Her mother stared at her from her perch through her round, clear glasses. Regret seemed to rest in the lines of her forehead. “Elise, how are things in California?”
“They’re fine, Mom. I’m doing great.” Elise didn’t look up from the largest horse she was coloring peony pink, just for Faith.
“Is there anyone special in your life?” She shifted on her chair, wincing from the discomfort her foot was giving her.

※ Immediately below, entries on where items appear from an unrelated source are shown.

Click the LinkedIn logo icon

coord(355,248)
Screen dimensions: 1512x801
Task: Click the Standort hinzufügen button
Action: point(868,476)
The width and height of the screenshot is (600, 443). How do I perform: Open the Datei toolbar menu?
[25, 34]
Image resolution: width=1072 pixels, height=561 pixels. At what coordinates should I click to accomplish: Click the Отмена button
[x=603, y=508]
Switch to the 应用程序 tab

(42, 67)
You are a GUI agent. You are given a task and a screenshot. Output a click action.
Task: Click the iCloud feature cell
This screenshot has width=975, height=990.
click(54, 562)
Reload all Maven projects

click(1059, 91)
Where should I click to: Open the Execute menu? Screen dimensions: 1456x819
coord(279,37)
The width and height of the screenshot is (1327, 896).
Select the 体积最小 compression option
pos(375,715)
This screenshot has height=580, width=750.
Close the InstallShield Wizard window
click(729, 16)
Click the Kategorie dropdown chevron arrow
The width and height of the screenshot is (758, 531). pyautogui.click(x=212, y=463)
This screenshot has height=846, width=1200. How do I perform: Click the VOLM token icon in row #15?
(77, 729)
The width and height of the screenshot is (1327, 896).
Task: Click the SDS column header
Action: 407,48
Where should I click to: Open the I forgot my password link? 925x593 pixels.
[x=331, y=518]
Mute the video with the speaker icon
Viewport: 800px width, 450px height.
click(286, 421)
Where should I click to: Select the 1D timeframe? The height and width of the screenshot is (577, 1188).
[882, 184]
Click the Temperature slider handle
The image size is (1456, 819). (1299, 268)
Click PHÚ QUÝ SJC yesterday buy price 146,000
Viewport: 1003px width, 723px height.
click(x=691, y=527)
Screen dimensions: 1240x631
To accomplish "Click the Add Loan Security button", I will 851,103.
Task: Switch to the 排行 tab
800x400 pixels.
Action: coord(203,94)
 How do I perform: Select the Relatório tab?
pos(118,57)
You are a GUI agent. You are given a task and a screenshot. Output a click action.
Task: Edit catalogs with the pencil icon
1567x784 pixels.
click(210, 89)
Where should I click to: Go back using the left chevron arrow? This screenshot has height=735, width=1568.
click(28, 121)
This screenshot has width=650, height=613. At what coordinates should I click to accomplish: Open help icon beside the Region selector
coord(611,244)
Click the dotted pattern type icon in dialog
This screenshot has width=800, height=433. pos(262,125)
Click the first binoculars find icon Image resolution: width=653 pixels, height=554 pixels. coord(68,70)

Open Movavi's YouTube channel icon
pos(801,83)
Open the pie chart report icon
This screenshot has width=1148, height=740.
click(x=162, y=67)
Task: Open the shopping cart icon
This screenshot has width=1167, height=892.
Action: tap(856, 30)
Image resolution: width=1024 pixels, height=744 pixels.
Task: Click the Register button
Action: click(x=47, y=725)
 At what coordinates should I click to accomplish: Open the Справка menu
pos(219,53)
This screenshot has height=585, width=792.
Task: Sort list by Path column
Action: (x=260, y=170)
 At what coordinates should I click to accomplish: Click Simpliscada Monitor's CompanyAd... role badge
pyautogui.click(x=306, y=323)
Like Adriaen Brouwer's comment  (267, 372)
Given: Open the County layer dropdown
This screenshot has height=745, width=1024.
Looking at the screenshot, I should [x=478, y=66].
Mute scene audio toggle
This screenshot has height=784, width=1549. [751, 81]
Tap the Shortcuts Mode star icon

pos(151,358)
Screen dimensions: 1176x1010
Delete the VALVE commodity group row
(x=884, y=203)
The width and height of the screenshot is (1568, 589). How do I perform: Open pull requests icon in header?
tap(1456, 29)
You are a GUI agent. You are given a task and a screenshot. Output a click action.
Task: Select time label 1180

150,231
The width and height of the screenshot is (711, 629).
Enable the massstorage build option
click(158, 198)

Special? Weren’t all guys the root of all evil to her mother? Was this a trick question? “There is someone I date pretty regularly.”
“Hmm...What’s his name? What’s he do?” A tiny flicker of stimulation danced on her cheeks.
The kids began getting possessive over Elise’s attention, grabbing her by the cheeks to talk to them and explain what the ponies were talking about; why were they at the stream; were they going to get bit by a snake? She politely took their hands from her face and smiled at both of them.
“His name is Darren. He’s a doctor.” She didn’t want to put too much weight into details about him. It was important to not seem too happy about him. About anything, for that point. Wasn’t she still serving her life sentence of solitary confinement, with all the amenities of misery? For something that happened when she was in elementary school.